Hash Table
Store values under keys, which are calculated by hashing the value itself.
When it comes to internal mechanics, a Hash Table often powers a Map or Set. You still choose the logical key, but the table runs that key through a hash function to decide where the entry should live internally.
It is possible that two different keys produce the same bucket position. Such phenomenon is called a collision. In a Map, logical keys are still unique: setting the same key again replaces or updates its value. Collisions are an implementation problem inside the table, not a permission to have duplicate keys.

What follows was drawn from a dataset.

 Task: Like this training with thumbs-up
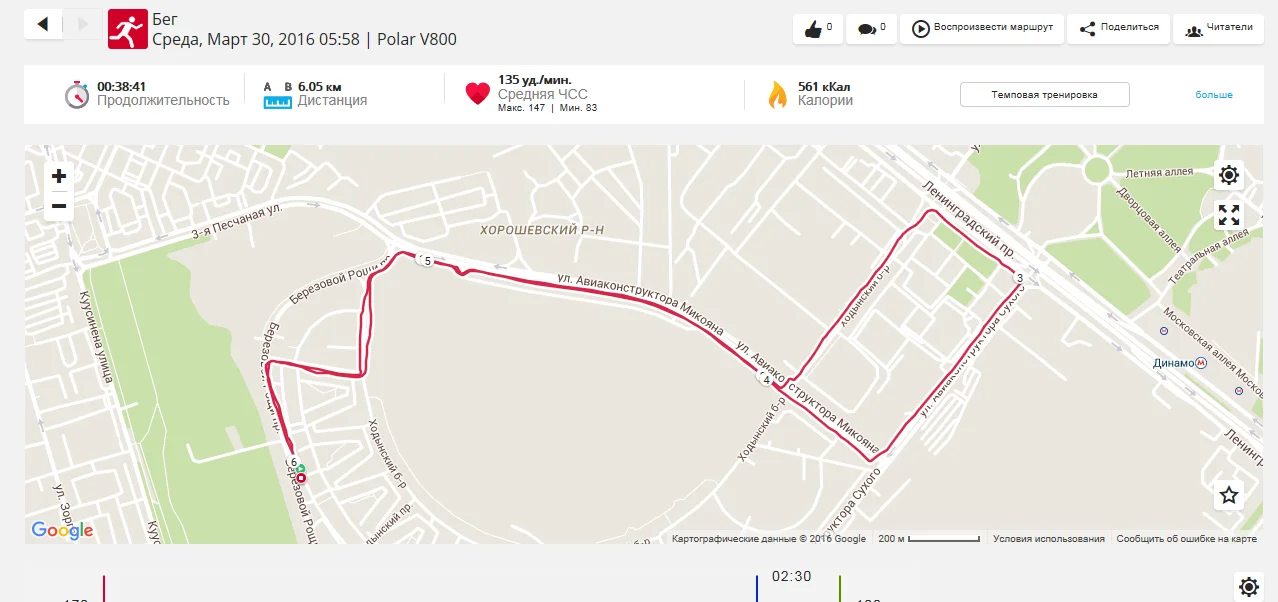(x=818, y=28)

The place where entries land is called a bucket. Depending on the collision strategy, a bucket may hold one entry, several entries, or a probe sequence may search for another open bucket.
Hash Function
To create an internal bucket position we use a hash function on the key we want to add. Special feature of such function is to provide fixed-length hash for variable-length data. The bigger length of the hash, the lower chance for collision to happen. For the sake of example let’s make it 4 numbers long.
Calculating Hash
The idea for our hash function is dead-simple. It takes a value and calculates its length, a number of characters to be precise. Since hash must have a fixed length we will give it four digits. If number of characters is less than 10, it will be padded with 3 zeroes, for chars number between 10 and 99 with 2 zeroes, and so on.
| Key | Hash | Collides with |
|---|---|---|
| hash(“coffee break”) | 1200 | - |
| hash(“tea pot”) | 7000 | - |
| hash(“vegan milk”) | 1100 | - |
| hash(“bitter chocolate”) | 1600 | - |
| hash(“small cup”) | 9000 | - |
Handling Collisions
So far, so good. No collision took place, no need to worry. But what happens if hash is not unique? Let’s add another string “orange cream”. Oh, dear. Hash which was returned is collided with one generated for “coffee break”.
| Key | Hash | Collides with |
|---|---|---|
| hash(“coffee break”) | 1200 | - |
| … | … | … |
| hash(“orange cream”) | 1200 | hash(“coffee break”) |
What can we do in this situation? There are generally two ways of handling this.
Separate Chaining
In this first resolution, buckets get form of Linked List which is element corresponding to its hash-based key. If another key lands in the same bucket, the entry will be appended to the underlying list.
Open Addressing
Another solution for collision resolution is to keep this value under different hash, which will be resolved by so-called probing, or search for alternative location. To find this within structure it must be started with colliding key and then properly searched.
Usages
The best thing about Hash Table is that it can usually find an entry by hashing its key. In the average case, lookup, insert, and delete are close to constant time. In the worst case, especially with many collisions or a bad hash function, performance can degrade. Collision handling keeps the structure useful, but it does not make collisions free.